Art in America is an American progressive rock band that achieved success in the early 1980s. They are best known for their self-titled song "Art in America" released in 1983.

==Background==
The band was the first-known rock band featuring a pedal harp to appear on a major record label. Art in America was formed in 1980 by brothers Chris Flynn and Dan Flynn and sister Shishonee (real name Ruetenik). Harpist Shishonee, was formerly a member of the band The Trees Community. Joining Art in America was friend Jim Kuha. Originally called Father, the band's name was changed to 'Art in America' and under this name the group began opening for popular Irish & English pop artists such as U2 and Roxy Music. In 1983, the group released their first studio album under Sony Music/Pavilion Records. Produced by Yes and Emerson, Lake and Palmer producer Eddy Offord, the album contained their most popular song "Art in America" which received airplay on MTV music television, and radio stations throughout the United States. The songs were co-arranged by Steve Morse who also contributed a guitar solo for the song "Undercover Lover". The guest keyboardist on the album was Terry "T" Lavitz.

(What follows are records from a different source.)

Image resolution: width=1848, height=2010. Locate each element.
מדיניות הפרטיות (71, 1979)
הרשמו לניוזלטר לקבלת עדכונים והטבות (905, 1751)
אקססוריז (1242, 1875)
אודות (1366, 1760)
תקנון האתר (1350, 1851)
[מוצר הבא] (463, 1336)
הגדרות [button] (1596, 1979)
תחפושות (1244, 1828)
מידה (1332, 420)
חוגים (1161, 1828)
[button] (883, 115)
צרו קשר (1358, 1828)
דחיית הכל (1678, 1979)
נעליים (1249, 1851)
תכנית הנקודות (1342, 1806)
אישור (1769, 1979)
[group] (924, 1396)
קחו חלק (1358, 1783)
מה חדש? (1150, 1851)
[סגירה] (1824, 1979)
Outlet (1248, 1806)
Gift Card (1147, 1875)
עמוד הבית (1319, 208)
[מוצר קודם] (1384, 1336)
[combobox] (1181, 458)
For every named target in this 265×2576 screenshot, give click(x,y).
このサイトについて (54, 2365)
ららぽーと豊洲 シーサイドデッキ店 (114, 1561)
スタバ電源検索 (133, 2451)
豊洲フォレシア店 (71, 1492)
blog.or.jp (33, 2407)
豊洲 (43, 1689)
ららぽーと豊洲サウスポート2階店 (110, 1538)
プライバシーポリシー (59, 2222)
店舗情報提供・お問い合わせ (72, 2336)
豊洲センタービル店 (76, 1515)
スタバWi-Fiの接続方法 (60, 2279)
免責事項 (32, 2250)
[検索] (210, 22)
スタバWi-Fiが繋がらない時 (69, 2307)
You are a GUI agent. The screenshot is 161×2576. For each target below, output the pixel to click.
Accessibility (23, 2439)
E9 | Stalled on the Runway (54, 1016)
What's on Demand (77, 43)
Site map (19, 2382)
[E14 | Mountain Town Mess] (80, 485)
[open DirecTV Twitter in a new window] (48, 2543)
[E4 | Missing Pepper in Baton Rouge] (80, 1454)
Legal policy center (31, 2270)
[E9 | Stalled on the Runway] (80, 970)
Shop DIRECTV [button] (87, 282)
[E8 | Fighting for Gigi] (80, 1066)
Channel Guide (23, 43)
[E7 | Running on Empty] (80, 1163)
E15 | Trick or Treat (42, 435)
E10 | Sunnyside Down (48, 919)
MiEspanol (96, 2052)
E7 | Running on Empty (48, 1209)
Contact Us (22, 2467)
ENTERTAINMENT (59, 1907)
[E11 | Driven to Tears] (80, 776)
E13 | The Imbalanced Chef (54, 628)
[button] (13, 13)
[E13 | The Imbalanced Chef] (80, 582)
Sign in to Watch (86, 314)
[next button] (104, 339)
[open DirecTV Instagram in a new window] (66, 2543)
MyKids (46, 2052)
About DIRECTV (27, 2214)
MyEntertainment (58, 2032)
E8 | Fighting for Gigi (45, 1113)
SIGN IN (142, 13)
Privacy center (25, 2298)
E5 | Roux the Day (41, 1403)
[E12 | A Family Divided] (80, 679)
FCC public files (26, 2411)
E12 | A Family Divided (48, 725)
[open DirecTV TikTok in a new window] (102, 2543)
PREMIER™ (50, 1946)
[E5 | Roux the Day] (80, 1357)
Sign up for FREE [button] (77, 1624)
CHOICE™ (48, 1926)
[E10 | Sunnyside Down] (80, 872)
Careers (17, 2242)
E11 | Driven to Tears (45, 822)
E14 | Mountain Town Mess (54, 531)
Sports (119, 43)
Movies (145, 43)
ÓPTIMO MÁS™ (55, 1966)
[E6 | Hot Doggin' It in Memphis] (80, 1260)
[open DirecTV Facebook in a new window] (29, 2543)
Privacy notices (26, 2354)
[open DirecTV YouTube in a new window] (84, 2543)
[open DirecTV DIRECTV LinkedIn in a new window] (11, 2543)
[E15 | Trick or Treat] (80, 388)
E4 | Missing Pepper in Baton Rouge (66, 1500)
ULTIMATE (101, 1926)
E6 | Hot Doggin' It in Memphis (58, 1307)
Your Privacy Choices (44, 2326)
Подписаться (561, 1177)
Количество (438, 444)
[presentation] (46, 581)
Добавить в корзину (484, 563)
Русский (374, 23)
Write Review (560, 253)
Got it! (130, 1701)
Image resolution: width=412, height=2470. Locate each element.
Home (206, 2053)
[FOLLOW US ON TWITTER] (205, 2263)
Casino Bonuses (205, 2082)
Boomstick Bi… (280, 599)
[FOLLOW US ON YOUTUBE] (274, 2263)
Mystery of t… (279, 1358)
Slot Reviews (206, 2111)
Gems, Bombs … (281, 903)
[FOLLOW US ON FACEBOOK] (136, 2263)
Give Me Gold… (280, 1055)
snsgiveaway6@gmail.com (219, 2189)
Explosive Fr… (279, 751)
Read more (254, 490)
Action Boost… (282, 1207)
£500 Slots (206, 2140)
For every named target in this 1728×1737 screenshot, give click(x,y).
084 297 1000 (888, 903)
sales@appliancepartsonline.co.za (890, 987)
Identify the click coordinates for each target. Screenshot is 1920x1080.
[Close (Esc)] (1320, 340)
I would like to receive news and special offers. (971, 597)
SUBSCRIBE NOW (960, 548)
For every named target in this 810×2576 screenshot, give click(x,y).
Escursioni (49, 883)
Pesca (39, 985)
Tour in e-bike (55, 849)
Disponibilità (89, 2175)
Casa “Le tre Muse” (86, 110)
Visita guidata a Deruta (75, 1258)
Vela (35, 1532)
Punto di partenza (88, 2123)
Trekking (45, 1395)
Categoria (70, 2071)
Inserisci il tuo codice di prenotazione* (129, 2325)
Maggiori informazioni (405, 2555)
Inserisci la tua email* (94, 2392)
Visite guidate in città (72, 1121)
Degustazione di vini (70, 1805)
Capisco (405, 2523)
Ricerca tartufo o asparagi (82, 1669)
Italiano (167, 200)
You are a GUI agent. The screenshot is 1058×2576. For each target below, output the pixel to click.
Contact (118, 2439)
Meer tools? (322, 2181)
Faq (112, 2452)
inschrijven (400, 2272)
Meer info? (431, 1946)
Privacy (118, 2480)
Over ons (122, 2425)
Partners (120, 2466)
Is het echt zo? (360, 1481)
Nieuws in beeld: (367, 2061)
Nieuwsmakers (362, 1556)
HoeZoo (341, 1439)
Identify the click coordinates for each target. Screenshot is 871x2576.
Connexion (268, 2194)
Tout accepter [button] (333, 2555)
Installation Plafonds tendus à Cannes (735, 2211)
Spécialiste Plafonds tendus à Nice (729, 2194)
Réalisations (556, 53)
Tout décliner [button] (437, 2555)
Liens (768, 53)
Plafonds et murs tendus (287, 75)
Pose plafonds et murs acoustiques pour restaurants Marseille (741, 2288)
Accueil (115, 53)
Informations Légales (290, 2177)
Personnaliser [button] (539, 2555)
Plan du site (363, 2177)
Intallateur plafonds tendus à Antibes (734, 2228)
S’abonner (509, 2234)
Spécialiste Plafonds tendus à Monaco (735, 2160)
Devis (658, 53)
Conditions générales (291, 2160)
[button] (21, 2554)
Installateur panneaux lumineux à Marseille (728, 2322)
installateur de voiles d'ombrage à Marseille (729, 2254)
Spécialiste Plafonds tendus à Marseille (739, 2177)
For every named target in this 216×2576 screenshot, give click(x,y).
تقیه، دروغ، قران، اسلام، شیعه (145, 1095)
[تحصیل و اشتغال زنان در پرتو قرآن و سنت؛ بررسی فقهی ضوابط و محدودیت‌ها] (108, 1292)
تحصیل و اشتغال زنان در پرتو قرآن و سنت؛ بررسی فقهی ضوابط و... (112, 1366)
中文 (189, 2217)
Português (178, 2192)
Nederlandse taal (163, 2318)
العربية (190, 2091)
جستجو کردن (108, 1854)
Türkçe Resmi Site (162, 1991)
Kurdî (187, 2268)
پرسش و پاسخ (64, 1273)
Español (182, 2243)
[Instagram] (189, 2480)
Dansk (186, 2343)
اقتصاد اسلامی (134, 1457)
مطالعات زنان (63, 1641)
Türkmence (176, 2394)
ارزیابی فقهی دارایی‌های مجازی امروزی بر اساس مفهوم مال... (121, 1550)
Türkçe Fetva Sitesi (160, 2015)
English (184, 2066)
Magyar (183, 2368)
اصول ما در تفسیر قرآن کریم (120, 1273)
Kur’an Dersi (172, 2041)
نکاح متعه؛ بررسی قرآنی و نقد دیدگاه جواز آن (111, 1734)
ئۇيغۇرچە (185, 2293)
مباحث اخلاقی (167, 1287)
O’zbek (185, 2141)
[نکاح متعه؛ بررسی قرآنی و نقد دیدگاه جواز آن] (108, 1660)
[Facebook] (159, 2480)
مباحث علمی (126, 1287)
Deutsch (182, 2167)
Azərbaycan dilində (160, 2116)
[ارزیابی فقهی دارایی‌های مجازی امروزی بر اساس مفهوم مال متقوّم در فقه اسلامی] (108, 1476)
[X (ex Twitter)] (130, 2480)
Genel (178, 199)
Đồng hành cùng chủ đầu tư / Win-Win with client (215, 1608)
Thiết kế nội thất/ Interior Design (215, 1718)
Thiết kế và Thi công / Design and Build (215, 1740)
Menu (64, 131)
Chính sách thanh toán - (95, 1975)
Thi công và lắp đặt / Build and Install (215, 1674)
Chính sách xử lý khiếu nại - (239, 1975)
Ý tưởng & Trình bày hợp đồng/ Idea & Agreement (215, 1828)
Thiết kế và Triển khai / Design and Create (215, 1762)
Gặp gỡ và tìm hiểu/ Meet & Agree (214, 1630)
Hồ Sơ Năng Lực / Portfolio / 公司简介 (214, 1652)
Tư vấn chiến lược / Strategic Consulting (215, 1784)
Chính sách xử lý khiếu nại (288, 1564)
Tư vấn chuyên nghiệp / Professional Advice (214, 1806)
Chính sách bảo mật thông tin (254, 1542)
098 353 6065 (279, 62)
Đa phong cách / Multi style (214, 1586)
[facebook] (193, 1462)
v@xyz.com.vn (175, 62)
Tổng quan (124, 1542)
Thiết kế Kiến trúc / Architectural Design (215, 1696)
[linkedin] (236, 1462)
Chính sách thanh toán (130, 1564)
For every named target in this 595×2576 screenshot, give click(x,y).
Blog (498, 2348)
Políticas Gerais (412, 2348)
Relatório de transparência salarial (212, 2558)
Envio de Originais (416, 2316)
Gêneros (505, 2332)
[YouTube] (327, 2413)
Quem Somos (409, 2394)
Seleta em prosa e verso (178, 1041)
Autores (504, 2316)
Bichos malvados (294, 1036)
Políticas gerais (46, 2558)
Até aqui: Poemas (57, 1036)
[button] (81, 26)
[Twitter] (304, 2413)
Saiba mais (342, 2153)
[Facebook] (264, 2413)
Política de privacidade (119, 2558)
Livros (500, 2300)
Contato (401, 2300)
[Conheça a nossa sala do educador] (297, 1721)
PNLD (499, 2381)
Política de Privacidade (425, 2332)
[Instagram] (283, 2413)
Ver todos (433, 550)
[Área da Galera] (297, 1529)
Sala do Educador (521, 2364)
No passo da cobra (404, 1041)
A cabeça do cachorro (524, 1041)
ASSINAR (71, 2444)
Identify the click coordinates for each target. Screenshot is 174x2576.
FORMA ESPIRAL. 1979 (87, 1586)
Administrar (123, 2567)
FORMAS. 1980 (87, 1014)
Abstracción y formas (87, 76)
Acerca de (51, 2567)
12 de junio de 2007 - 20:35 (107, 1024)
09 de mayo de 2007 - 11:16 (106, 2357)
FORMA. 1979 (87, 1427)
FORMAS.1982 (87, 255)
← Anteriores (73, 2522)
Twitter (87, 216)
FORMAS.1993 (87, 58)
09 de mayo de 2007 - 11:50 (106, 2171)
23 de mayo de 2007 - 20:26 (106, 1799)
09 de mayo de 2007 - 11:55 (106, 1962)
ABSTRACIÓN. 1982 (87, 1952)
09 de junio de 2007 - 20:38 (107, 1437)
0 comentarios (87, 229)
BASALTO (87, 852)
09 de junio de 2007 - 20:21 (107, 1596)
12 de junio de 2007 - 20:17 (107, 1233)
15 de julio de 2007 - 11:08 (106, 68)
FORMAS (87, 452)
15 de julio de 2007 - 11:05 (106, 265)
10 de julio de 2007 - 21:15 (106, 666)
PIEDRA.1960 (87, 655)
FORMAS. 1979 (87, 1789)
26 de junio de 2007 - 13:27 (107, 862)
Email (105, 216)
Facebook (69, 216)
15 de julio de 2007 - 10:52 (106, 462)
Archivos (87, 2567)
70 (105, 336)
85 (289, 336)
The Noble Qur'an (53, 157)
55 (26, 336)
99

In hopes of a better deal in releasing a second album, the band moved to Los Angeles in 1985. However, the band found the pay to play gig situation in Los Angeles to be hostile and disappointing. The band still records music and loads to many internet sites for free song streaming, as well as album and singles for purchase.

In 2011 the band was contacted by producer David Hentschel to finally record a follow-up studio album. The album was first released in 2013, as The Hentschel Sessions and then re-released as Cloudborn with artwork and additional tracks in 2018.

In 2026 the group, with full participation of all original members, released an album of new songs called "Dreams of the Disappeared".Additionally, in 2025, the group re-released their debut album, newly remastered by Vic Anesini.

==Personnel==
- Chris Flynn – Vocals, Lead guitar – Fender Stratocaster – (1974), Rickenbacker 330 12 string
- Shishonee Flynn – Lyon & Healy Pedal Harp, Koto, Tamboura
- Daniel Flynn – Drums – Fibes Drums, Gamelan bell tree, percussion
- Jim Kuha – Bass Rickenbacker 4001, Moog Taurus bass pedals, 12-string guitar – Ovation
- Garry Galloway – Keyboards Korg, Yamaha, Akai and Mellotron

==Discography==
===Albums===
Studio albums
- Art in America (1983) No. 176 on the US Billboard 200.
- Cloudborn (2018)
- Rise (2025)
- Art in America (2025) Expanded & Remastered Edition
- Dreams of the Disappeared (2026)
Live albums
- Art in America – Performing live at the Royal Oak Music Theatre on March 8, 1983 Wolfgang's Vault
- Art in America – Performing live at the Capitol Theater, Flint, Michigan on May 8, 1983 King Biscuit Flower Hour

===Singles===
- "Art in America" (1983) No. 23 on the US Mainstream Rock charts
- "Undercover Lover" (1983) No. 33 on the US Mainstream Rock charts

=== Album art ===
The cover for the self-titled debut (commissioned and painted by Ioannis) is featured in the book 1000 Record Covers by Michael Ochs, and published by Taschen. In 2018, in a reprise of his participation with the group, Ioannis commissioned the cover for Cloudborn.

In 2025 the new album "Rise" features front and back cover art by band member Daniel Flynn painted in acrylic.